And the easiest way to fix this was just to go into Unify, give the user that you use,
to connect it, super admin rights,
then restart the integration.
It will generate the key and everything it needs,
and then you can go back and lower that user back down to regular rights,
and you're back in business.
It's a pretty easy fix.
Just keep an eye on that.
Something that broke in my setup in the Zygby to MQTT update
recently was the buttons.
I think they changed the default behavior of the actions entities with buttons
or something like that.
So I had to,
Once I figured that out, I had to rewrite some of my automations to now work with the new way they do the buttons.
So just keep an eye on that if you use Zigby to MQTT.
And yeah, like I said, read the notes.
There's a lot more in there.
Like if you work with templates or, you know, you like to create the helpers and stuff like that.
There's a lot in there.
So enjoy.
I'll take your word for it.
I'm not going to read any breaking updates.
I'm just going to do it.
And then I'm going to complain to you, Gavin.
YOLO. That's right. Yeah. What's, so what's, was disappointing about the,
maybe this is something they can add in for the next 20,
25 update that I update to. So like, I was looking at our settings there and
they've got a setting for hide members of the group, right? So I've already hidden them.
And I guess it just doesn't either respect that or that's for just hiding the other entities,
which is all I do. I think that just applies, um, the hidden field or it kind of takes
the entity out in like a hidden way,
it's not going to hide it from that group pull down,
I don't think.
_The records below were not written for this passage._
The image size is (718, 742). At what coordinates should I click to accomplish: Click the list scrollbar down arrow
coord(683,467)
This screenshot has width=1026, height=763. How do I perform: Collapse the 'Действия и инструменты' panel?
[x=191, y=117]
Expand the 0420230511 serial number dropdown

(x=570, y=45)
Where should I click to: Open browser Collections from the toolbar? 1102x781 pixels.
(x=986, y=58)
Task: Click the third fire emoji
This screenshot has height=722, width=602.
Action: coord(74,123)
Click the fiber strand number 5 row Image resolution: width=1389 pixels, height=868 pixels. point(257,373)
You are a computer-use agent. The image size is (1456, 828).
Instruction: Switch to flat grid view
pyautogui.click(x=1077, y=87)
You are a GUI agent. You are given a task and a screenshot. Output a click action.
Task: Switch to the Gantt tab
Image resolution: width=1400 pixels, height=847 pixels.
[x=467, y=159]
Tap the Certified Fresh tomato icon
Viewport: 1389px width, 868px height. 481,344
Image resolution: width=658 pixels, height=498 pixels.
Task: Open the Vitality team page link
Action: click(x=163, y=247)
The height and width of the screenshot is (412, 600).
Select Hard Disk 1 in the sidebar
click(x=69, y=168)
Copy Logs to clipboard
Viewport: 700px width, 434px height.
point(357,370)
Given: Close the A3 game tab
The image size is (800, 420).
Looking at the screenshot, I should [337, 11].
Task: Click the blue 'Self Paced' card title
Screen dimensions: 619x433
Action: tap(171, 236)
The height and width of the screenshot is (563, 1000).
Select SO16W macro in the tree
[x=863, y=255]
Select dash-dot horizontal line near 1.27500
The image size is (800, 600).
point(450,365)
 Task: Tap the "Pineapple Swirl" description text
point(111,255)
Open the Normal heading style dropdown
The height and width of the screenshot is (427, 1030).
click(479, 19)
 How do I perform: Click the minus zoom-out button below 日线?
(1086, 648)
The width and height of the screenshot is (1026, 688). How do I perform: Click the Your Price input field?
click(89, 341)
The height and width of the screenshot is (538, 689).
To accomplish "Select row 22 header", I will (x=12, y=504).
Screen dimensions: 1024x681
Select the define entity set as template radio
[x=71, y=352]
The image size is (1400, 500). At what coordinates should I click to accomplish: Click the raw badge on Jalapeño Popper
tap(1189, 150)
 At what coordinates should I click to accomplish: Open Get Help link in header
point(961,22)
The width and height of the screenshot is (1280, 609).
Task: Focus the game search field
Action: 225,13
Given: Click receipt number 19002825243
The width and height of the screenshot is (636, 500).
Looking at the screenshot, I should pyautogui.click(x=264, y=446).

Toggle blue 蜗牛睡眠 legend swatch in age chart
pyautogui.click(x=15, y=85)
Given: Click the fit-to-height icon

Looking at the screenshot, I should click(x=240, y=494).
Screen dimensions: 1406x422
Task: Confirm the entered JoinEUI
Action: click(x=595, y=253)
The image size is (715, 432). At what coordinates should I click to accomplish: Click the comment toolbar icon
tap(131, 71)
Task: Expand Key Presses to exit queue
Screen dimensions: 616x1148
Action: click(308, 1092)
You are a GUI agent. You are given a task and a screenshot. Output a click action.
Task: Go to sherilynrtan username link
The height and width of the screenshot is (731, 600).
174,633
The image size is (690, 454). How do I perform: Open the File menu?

Yeah, yeah.
I kind of want it, I mean, I guess I would prefer it
that all those are grouped together for a specific reason.
And I understand having it there if I wanted to change the lights
that are in the same picture, but I don't,
I want them to be the same.
And I don't want this extra UI on here.
But yeah, you're right.
If you click hide members, it should hide it in there.
Like, I guess it's a feature request or, you know,
I'll give Paulus a call and tell him, hey, Seth isn't happy.
It actually, actually, I think it is about it because it says there's a visible toggle.
It says hidden entities will not be available in auto-populated dashboards.
So I'm, I think it must be about it.
Reboot your computer.
I'm not doing that.
No, that's not happening.
Seth has started never reboot things.
I had to do that the other day and a bunch of stuff doesn't work now.
So, yeah, I don't know.
That's the eternal problem that you have with home assistants every time they update.
it breaks everything you have.
And so now they're doing it to me.
And I thought I wasn't doing anything special
with Home Assistant.
And so there we go.
Yeah, cool, cool stuff, cool stuff.
And the AI stuff that they're talking about,
like this is going to be the AI summer.
It's going to be AI Summer, which is admittedly in here,
I was reading the notes.
It says, yeah, people are probably not,
probably don't want this in their system.
No, people will want this in their system,
especially if you can start running this stuff locally,
which it looks like they're really hammering on,
like how you can run on these locally.
They're turning on streaming API.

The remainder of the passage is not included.